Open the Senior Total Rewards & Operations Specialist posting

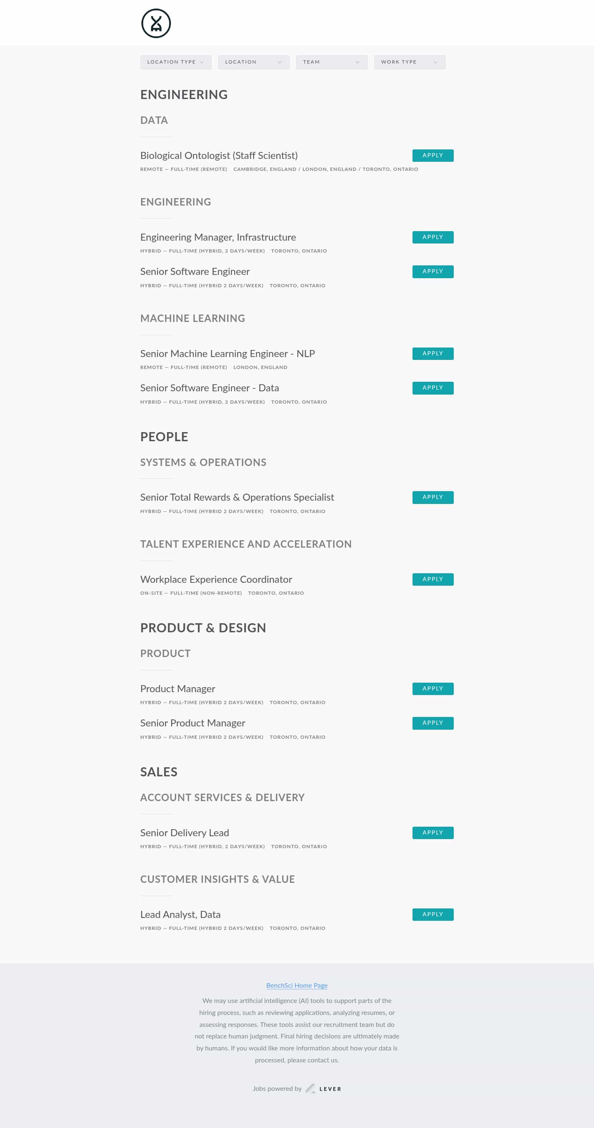coord(237,497)
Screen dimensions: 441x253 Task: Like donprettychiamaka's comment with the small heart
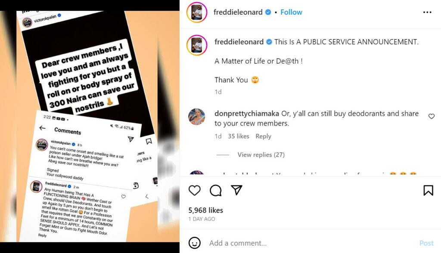click(x=431, y=116)
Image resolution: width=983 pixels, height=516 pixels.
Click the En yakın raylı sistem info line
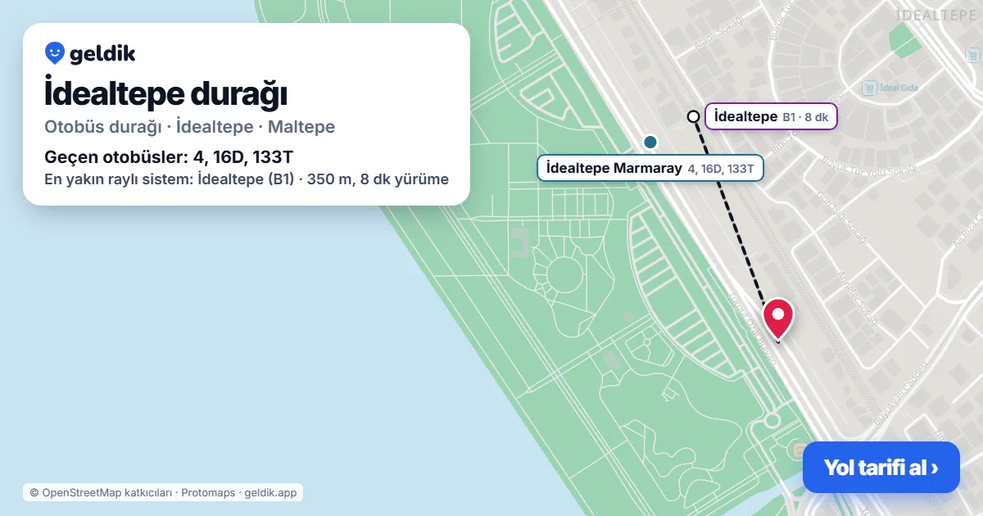click(x=247, y=179)
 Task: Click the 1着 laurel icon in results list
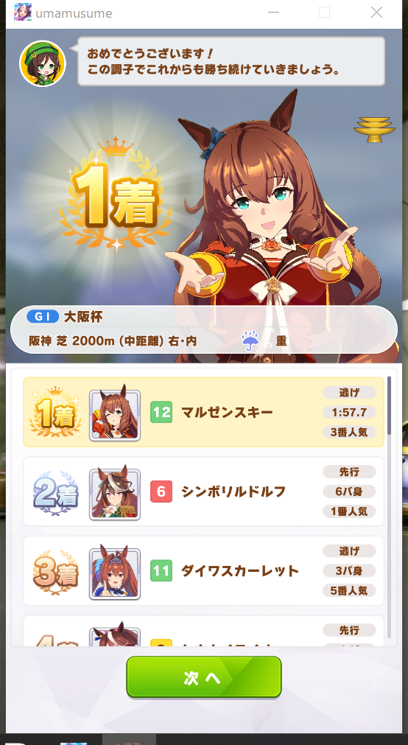pyautogui.click(x=55, y=412)
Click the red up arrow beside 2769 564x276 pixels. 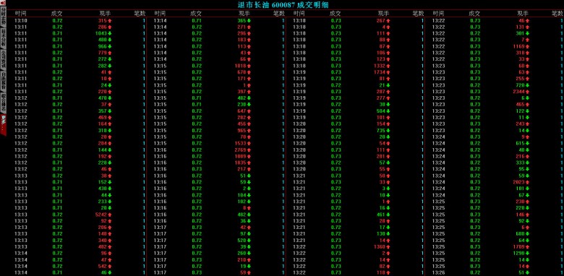pyautogui.click(x=249, y=150)
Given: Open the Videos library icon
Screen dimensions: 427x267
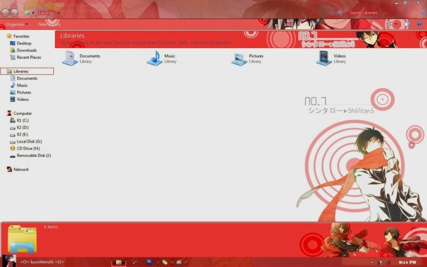Looking at the screenshot, I should (324, 58).
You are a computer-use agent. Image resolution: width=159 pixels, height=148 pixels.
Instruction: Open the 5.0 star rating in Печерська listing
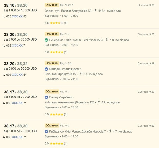click(x=56, y=52)
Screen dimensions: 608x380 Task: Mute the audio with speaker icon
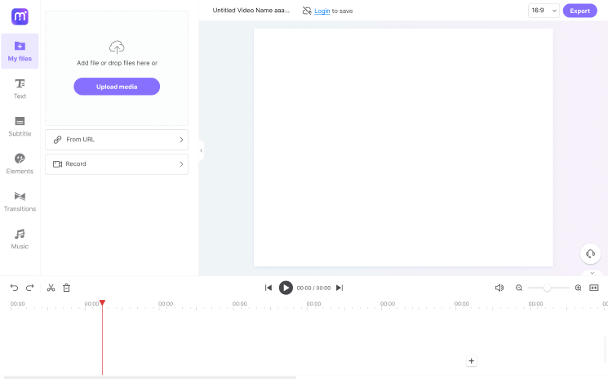(x=499, y=288)
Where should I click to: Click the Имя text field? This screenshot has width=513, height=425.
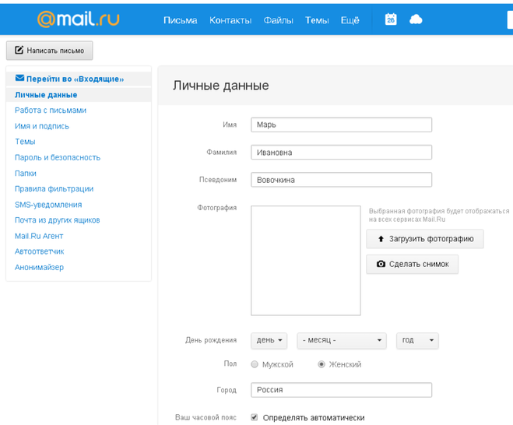[341, 125]
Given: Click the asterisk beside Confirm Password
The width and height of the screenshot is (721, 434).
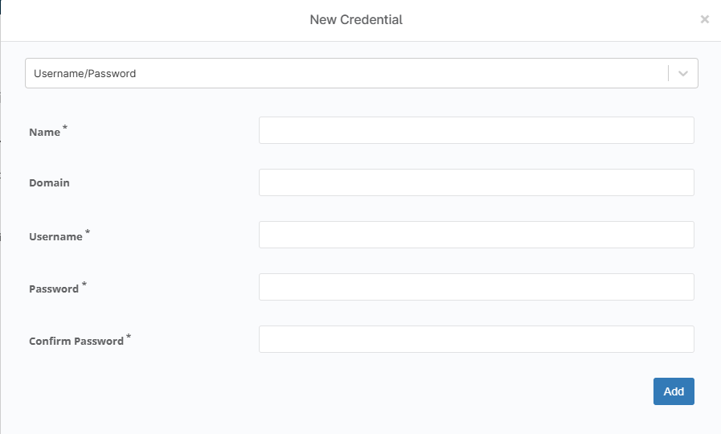Looking at the screenshot, I should [x=129, y=337].
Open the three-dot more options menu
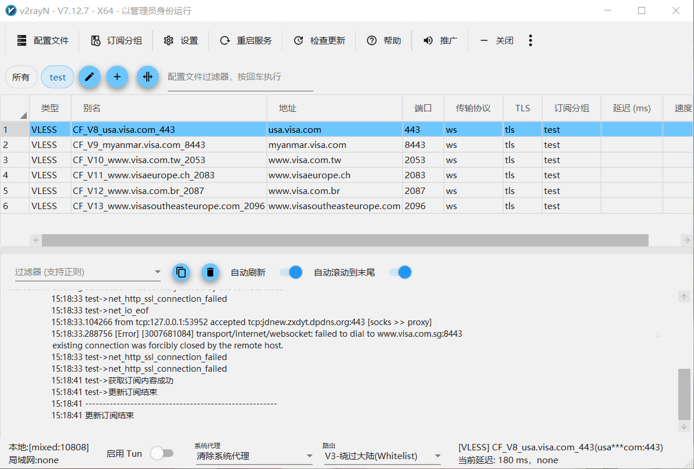Viewport: 694px width, 469px height. tap(530, 40)
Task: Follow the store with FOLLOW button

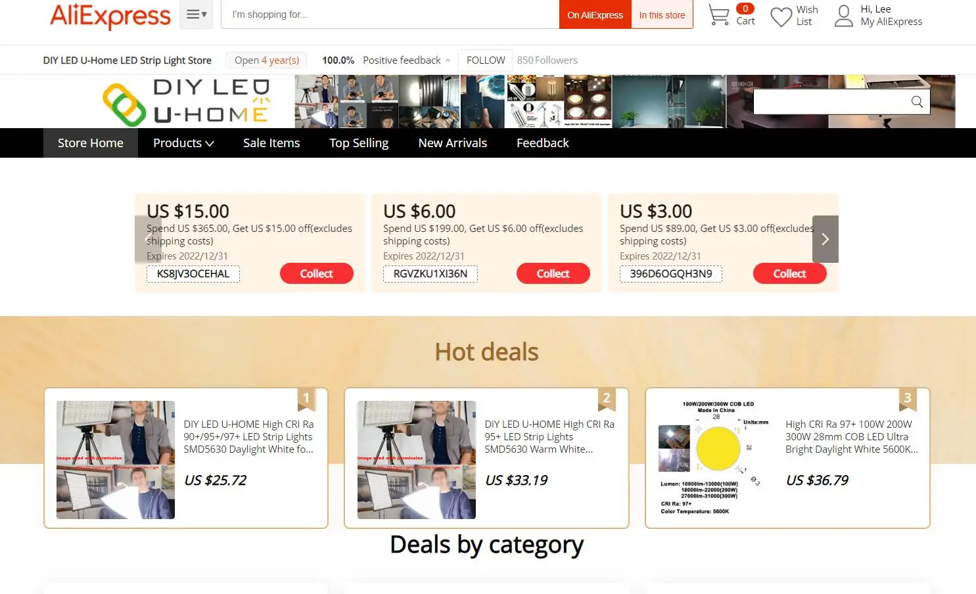Action: pyautogui.click(x=486, y=60)
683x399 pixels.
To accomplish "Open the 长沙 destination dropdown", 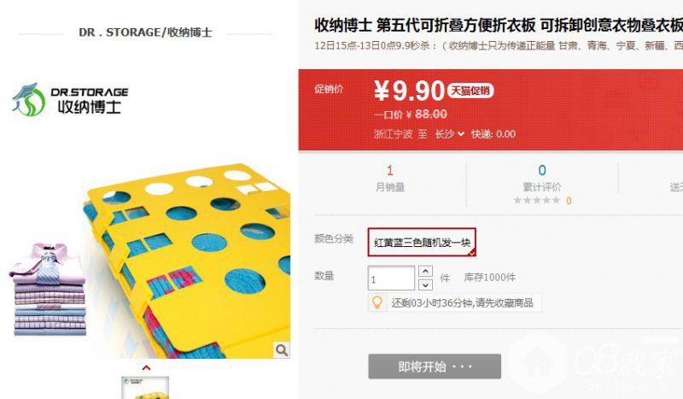I will (x=450, y=134).
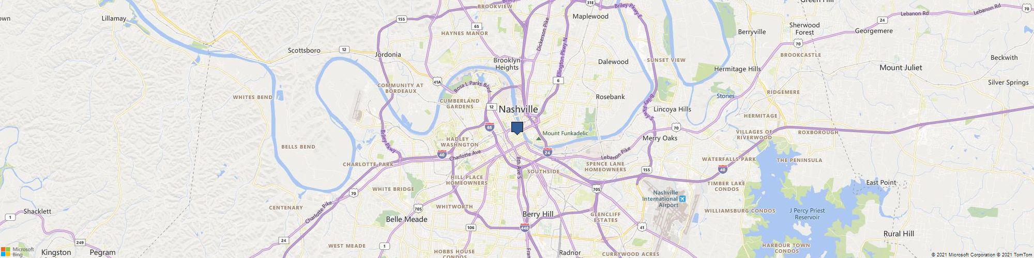The image size is (1034, 258).
Task: Click the Nashville International Airport plane icon
Action: 683,199
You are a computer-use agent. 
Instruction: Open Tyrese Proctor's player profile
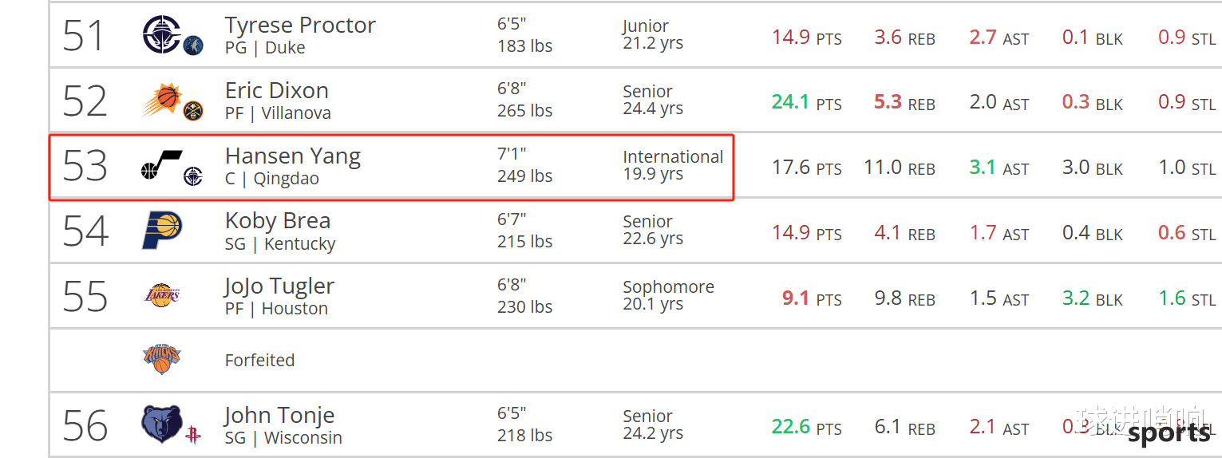pyautogui.click(x=300, y=26)
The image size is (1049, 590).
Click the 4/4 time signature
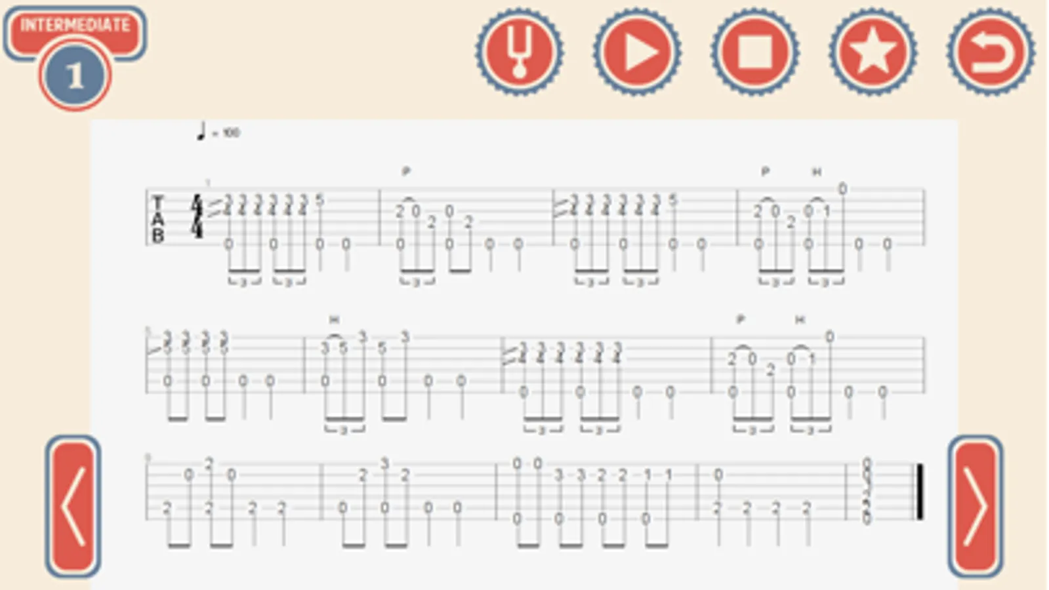pyautogui.click(x=197, y=216)
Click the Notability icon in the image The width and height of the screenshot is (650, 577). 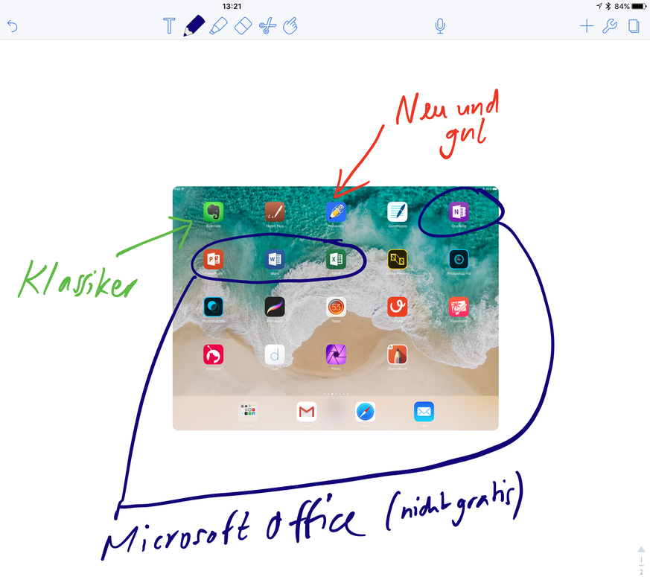pos(337,212)
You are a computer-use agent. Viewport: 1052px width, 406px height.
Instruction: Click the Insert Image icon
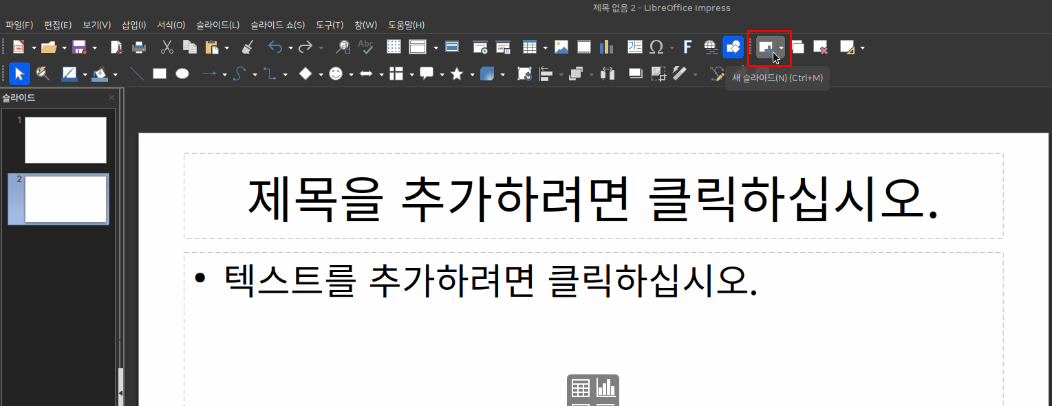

WHAT TO PRODUCE: Your reply should be the lines of the records from the start through the line with "Image resolution: width=983", copied word for word, pictures omitted.

EXERCISE RESULT:
Open the Senior Total Rewards & Operations Specialist posting

coord(237,497)
Screen dimensions: 441x253 Task: Like donprettychiamaka's comment with the small heart
click(x=431, y=116)
Image resolution: width=983 pixels, height=516 pixels.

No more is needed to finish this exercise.